■ Исходный текст
------------------------------------------------------------------------

Впрочем, может быть, он родился не в самый день св. Антония, а накануне, то есть 16 января, и нарекли его, как часто бывало, в честь святого следующего дня. Во всяком случае, в двух своих поздних письмах – от 16 января 1898 года и от 16 января 1899 года – Чехов днем рождения называет именно 16-е.
Дом на Полицейской улице был маленьким домиком из земляного кирпича (кое-где на юге и в Средней Азии его называют «саман»), белёным снаружи и внутри. Он сохранился. В нем три комнатки, общей площадью 23 квадратных метра. Увидев его снова уже взрослым, Чехов писал: «Дивлюсь, как это мы могли жить в нем?»
Дивиться было чему: ко времени рождения Антона в нем кроме родителей, жили старшие дети: Александр (1855 г. рожд.) и Николай (1858 г. рожд.).
В 1861 году, уже на другой квартире, родился четвертый сын – Иван, а в 1863 году – дочь Мария (позже родилась еще одна дочь, умершая во младенчестве). В 1865 году появился младший сын – Михаил; это произошло уже в квартире на Петровской улице, где и прошло раннее детство Чехова. Когда Антону было 9 лет, переехали в дом Моисеева на углу Монастырской улиц и Ярмарочного переулка. Здесь в нижнем этаже помещалась лавка П. Е. Чехова, а на втором этаже жила семья; из окон второго этажа был хорошо виден рейд.
Последним жильем семьи в Таганроге, из которого уже через год один за другим стали уезжать в Москву все члены семьи, был собственный дом на Конторской (Елисаветинской) улице, построенный в 1874 году П. Е. Чеховым на земле, купленной еще его отцом, Е. М. Чеховым.
Сведения о раннем детстве Чехова восходят в основном к двум источникам: воспоминаниям Александра Павловича – самого старшего из детей Чеховых – и Михаила Павловича – самого младшего. В рисуемых картинах жизни семьи эти источники сильно разнятся, а в некоторых существенных деталях просто противоположны.
Ал. П. Чехов особо подчеркивает деспотизм отца, его суровость по отношению к детям, говорит о телесных наказаниях, тяжелой работе Антона в лавке и резюмирует: «Ребенком он был несчастный человек».
Этот взгляд на отца разделял и Николай Павлович Чехов. Как пишет в неопубликованных воспоминаниях А. С. Лазарев-Грузинский, этот кроткий и милый человек «весь вспыхивал и загорался гневом, когда ему случалось касаться самодурства отца». Н. П. Чехов говорил: «Наш отец с нами жестоко расправлялся. Розгами драл всех, и Александра, и Антона, и меня – нещадно!» Слова Николая Чехова приведены в воспоминаниях Н. М. Ежова (1909). Эти воспоминания не раз подвергались справедливой критике, и самой основательной – в известных мемуарах А. С. Лазарева-Грузинского, хорошо знавшего Ежова: Лазарев был свидетелем его работы в юмористических журналах и взаимоотношений с Н. Чеховым. Решительно опровергая некоторые утверждения Ежова, Лазарев, однако, замечает, что все, о чем рассказывал Ежову Н. П. Чехов, «фактически верно и точно».
Младшие члены семьи (к М. П. Чехову позже присоединилась Мария Павловна Чехова) находили, что Ал. П. Чехов слишком сгустил краски и нарисовал чересчур мрачную картину.

------------------------------------------------------------------------

■ Формулировка задания
Перепишите фрагмент отрывка о детстве Чехова от «Впрочем, может быть, он» до «(1858 г. рожд.).», заменив «земляного кирпича» на «сырцового кирпича».

■ Записи
------------------------------------------------------------------------

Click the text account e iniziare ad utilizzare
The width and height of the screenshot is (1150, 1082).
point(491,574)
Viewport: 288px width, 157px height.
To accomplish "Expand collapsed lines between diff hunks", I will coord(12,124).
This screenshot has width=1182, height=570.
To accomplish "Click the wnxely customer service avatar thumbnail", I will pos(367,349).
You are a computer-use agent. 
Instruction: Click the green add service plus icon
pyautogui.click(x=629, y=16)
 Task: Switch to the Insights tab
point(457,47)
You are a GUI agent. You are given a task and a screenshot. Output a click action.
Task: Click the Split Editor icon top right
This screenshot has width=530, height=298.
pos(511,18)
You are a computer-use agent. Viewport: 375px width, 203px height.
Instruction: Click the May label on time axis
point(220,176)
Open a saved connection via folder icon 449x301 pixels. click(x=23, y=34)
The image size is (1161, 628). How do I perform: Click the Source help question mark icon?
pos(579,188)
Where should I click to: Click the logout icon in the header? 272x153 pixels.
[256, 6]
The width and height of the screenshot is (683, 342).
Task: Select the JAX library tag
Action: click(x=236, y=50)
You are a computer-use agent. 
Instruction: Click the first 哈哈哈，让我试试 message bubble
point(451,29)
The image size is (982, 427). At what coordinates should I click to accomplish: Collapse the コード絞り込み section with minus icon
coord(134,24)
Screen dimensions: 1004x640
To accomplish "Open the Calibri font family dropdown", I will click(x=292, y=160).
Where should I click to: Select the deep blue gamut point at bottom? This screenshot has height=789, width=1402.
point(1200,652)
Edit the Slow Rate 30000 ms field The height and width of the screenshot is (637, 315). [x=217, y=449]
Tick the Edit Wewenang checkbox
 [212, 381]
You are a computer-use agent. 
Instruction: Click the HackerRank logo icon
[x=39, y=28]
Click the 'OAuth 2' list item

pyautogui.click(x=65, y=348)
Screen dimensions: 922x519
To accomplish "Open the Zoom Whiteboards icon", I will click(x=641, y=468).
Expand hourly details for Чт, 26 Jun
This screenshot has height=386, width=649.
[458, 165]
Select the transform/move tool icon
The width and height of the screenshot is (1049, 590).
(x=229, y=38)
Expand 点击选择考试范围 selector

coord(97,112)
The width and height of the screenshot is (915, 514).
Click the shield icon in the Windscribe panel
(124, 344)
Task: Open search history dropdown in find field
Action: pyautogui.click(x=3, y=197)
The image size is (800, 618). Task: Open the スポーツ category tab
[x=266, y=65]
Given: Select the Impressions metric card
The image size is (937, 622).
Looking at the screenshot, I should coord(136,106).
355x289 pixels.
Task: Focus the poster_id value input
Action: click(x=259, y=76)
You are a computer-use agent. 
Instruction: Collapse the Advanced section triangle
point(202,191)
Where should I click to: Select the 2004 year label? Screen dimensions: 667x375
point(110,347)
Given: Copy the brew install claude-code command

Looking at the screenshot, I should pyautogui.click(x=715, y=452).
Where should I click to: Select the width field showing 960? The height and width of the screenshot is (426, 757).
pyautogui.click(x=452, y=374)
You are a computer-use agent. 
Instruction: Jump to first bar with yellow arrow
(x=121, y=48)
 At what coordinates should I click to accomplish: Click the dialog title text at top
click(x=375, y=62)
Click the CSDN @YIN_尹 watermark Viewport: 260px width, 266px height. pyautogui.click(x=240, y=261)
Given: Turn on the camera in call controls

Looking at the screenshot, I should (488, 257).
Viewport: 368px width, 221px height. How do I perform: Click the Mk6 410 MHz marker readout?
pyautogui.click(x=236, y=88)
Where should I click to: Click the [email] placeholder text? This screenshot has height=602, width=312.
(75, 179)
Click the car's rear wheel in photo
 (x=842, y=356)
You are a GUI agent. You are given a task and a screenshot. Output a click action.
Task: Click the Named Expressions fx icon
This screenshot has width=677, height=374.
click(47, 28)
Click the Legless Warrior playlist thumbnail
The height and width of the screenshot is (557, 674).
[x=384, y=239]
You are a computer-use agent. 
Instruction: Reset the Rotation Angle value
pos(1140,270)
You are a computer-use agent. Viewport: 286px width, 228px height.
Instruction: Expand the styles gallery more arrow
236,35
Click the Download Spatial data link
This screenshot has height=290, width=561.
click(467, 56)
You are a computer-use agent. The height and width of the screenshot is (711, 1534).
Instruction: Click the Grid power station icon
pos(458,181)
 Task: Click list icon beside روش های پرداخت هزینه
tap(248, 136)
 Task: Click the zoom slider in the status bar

------------------------------------------------------------------------

■ Результат выполнения
Впрочем, может быть, он родился не в самый день св. Антония, а накануне, то есть 16 января, и нарекли его, как часто бывало, в честь святого следующего дня. Во всяком случае, в двух своих поздних письмах – от 16 января 1898 года и от 16 января 1899 года – Чехов днем рождения называет именно 16-е.
Дом на Полицейской улице был маленьким домиком из сырцового кирпича (кое-где на юге и в Средней Азии его называют «саман»), белёным снаружи и внутри. Он сохранился. В нем три комнатки, общей площадью 23 квадратных метра. Увидев его снова уже взрослым, Чехов писал: «Дивлюсь, как это мы могли жить в нем?»
Дивиться было чему: ко времени рождения Антона в нем кроме родителей, жили старшие дети: Александр (1855 г. рожд.) и Николай (1858 г. рожд.).